### EXERCISE MATERIAL
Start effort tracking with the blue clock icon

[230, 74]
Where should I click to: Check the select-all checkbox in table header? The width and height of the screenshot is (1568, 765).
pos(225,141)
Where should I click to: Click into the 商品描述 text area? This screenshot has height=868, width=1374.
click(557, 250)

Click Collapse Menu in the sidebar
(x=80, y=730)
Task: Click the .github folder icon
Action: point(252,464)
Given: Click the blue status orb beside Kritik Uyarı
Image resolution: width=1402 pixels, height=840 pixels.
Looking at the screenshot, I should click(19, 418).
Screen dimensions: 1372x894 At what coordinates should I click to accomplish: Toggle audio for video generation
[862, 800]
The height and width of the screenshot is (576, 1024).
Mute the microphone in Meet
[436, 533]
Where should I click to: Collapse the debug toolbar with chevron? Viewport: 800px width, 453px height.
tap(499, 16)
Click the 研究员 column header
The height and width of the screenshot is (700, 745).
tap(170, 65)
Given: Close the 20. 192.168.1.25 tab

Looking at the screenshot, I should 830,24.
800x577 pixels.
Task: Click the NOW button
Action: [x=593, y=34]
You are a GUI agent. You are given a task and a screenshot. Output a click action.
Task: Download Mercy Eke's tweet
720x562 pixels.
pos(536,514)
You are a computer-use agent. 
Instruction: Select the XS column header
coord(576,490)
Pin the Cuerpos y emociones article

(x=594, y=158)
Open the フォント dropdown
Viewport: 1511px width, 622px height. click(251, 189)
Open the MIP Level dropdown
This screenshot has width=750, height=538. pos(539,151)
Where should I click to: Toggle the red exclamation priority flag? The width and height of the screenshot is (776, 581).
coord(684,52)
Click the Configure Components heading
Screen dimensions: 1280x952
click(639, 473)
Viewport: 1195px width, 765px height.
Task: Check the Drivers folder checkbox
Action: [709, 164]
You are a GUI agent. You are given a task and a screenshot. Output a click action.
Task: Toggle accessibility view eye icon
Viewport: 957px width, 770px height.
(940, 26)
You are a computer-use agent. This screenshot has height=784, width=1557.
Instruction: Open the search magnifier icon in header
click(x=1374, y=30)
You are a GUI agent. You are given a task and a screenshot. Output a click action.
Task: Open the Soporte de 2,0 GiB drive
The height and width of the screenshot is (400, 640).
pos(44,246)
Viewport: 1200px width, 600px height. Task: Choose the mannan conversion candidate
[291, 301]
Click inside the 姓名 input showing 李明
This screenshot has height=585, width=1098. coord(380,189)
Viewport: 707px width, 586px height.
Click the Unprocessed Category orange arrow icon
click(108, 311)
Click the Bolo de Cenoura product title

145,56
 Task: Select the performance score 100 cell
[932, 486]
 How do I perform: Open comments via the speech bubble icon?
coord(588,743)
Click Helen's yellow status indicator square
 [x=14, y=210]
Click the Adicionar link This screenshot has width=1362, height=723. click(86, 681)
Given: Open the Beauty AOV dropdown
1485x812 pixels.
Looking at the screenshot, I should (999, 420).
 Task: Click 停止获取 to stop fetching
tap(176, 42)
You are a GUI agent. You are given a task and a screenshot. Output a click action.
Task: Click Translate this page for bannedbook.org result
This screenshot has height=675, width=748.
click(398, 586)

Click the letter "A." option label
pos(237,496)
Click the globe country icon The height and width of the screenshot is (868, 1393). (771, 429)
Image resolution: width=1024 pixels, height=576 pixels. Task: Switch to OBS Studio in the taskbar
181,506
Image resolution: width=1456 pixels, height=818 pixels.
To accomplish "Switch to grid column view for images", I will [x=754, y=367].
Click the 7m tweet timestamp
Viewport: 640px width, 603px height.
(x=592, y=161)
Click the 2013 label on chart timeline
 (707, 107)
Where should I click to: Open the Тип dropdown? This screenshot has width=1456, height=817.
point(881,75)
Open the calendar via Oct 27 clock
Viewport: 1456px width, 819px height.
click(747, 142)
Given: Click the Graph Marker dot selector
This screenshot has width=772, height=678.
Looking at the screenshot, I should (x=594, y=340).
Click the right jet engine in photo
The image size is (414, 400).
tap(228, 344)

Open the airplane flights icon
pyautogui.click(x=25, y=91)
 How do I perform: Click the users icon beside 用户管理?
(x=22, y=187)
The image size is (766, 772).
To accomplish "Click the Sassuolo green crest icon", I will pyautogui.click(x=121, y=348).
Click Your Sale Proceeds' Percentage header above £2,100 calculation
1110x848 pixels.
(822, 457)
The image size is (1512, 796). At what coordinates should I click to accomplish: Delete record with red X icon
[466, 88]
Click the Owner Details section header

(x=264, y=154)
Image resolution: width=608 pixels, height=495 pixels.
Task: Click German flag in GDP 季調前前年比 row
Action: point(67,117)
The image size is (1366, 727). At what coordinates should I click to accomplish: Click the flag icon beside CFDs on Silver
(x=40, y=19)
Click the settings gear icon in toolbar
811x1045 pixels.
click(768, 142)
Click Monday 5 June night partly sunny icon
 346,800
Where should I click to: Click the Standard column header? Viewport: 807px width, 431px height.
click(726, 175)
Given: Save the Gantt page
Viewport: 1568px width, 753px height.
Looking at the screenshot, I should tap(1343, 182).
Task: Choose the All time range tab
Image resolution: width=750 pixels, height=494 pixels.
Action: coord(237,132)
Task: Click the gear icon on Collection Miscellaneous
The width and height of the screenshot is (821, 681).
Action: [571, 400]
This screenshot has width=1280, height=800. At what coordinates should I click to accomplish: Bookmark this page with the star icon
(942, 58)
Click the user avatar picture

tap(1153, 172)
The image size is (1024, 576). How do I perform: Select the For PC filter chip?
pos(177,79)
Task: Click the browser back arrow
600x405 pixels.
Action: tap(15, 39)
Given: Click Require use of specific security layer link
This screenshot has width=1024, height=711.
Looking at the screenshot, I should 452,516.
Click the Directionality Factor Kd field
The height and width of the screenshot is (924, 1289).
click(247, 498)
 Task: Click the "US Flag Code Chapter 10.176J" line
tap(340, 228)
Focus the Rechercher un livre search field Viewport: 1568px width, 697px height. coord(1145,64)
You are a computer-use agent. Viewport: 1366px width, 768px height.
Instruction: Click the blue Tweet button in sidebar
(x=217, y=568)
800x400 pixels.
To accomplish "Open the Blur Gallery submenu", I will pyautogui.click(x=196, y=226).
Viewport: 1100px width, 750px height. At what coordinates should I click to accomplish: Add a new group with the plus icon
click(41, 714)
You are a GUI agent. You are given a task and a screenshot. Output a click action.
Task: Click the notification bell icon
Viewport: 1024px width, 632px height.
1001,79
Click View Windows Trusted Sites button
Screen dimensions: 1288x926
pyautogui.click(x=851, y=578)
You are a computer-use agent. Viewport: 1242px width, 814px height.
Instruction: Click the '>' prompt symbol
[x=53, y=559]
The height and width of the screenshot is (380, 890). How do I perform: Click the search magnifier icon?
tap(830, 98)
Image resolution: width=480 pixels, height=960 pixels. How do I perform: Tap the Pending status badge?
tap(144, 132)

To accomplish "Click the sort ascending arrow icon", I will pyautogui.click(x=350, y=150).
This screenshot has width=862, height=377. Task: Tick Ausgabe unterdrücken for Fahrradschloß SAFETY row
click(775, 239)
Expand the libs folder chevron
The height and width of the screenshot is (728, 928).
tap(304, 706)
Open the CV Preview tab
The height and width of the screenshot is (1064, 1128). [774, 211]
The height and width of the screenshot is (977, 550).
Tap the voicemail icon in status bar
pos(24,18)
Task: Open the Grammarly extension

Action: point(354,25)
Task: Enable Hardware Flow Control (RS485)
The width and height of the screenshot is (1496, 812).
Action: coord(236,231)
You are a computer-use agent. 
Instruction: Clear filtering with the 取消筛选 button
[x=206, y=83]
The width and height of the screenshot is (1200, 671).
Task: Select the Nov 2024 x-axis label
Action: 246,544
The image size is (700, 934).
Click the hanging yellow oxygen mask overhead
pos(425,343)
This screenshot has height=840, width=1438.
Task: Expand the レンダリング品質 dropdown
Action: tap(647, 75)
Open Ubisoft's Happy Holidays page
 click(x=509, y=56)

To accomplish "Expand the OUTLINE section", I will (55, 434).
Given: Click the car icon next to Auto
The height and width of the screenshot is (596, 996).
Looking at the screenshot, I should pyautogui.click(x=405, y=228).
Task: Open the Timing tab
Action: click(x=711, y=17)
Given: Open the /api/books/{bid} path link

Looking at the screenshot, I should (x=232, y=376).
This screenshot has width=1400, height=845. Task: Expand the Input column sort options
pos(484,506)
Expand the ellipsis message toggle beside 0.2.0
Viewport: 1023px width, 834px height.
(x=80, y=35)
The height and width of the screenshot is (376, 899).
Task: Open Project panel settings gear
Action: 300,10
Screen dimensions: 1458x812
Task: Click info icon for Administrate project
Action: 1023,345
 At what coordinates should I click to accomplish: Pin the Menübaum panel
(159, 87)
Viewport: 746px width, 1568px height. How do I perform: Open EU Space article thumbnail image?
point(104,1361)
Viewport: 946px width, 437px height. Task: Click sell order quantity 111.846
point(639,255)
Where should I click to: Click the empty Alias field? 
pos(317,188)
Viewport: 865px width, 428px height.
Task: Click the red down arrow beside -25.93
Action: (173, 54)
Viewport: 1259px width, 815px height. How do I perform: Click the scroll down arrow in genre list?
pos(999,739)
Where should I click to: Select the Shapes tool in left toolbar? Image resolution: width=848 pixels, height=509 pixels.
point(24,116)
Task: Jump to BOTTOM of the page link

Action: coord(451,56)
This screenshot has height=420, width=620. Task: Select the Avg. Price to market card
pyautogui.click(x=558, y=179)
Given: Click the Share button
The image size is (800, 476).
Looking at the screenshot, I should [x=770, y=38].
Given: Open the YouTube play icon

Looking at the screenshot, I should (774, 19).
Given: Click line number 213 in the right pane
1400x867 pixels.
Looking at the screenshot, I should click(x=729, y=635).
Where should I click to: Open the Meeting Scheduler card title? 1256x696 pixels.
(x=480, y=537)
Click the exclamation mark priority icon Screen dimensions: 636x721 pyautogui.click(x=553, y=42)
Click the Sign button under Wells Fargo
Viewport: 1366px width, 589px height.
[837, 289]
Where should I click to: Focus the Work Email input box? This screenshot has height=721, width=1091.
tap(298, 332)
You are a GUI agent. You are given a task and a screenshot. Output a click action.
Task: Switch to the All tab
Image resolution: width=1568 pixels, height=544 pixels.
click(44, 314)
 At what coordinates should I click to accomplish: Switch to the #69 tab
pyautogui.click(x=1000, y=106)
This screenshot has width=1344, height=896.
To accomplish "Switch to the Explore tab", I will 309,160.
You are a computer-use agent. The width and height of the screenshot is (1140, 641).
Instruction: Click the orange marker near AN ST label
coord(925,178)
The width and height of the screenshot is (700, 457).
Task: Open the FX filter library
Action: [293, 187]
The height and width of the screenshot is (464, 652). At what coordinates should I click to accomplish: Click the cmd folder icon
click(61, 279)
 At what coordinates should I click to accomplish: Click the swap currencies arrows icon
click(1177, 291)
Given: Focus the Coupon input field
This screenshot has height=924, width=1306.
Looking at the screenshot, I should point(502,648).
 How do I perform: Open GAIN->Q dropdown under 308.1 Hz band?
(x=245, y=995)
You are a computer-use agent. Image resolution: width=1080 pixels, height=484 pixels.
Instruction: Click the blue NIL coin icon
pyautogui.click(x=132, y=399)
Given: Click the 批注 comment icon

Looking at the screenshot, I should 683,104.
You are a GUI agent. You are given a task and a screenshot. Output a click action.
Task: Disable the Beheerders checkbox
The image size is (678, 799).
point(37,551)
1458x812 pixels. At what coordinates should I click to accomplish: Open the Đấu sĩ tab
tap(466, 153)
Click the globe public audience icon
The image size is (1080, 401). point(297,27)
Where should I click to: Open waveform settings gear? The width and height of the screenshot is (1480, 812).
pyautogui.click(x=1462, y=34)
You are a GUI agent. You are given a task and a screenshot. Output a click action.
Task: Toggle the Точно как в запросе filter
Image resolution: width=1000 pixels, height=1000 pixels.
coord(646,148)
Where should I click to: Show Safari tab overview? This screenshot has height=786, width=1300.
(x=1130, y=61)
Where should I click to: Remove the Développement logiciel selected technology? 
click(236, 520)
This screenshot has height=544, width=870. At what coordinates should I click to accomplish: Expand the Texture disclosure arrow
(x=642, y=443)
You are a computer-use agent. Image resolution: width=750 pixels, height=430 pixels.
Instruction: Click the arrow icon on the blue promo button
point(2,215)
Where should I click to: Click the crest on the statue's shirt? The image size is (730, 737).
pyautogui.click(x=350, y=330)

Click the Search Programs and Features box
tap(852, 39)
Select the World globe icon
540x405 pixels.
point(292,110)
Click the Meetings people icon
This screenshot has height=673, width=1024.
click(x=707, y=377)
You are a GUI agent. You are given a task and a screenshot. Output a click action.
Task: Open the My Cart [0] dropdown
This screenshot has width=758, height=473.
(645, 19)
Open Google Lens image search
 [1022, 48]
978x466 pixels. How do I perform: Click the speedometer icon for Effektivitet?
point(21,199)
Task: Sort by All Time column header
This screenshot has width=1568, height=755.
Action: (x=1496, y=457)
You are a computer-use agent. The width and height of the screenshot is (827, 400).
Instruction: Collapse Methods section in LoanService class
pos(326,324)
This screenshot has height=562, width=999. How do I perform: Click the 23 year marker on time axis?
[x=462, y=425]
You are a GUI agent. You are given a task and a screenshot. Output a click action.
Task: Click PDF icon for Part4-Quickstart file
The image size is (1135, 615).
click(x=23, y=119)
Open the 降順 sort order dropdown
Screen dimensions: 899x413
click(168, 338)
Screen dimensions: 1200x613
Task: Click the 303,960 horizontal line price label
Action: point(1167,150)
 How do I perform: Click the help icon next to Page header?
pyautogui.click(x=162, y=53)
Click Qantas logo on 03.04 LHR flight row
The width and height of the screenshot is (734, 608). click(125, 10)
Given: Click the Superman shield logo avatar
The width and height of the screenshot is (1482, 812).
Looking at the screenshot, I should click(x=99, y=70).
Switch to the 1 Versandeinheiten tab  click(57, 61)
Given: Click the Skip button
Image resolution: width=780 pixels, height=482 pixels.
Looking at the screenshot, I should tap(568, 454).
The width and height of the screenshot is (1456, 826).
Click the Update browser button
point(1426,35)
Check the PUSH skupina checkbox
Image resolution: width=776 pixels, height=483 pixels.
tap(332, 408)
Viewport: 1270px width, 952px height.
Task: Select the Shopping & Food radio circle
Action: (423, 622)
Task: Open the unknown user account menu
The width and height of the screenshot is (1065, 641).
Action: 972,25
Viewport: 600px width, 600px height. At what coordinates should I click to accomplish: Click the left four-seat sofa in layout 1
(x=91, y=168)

### WORK TO BE COMPLETED
Show each line above that contains the word "Choose".

### TASK RESPONSE
Viewport: 1200px width, 600px height. Task: Choose the mannan conversion candidate
Task: Choose the All time range tab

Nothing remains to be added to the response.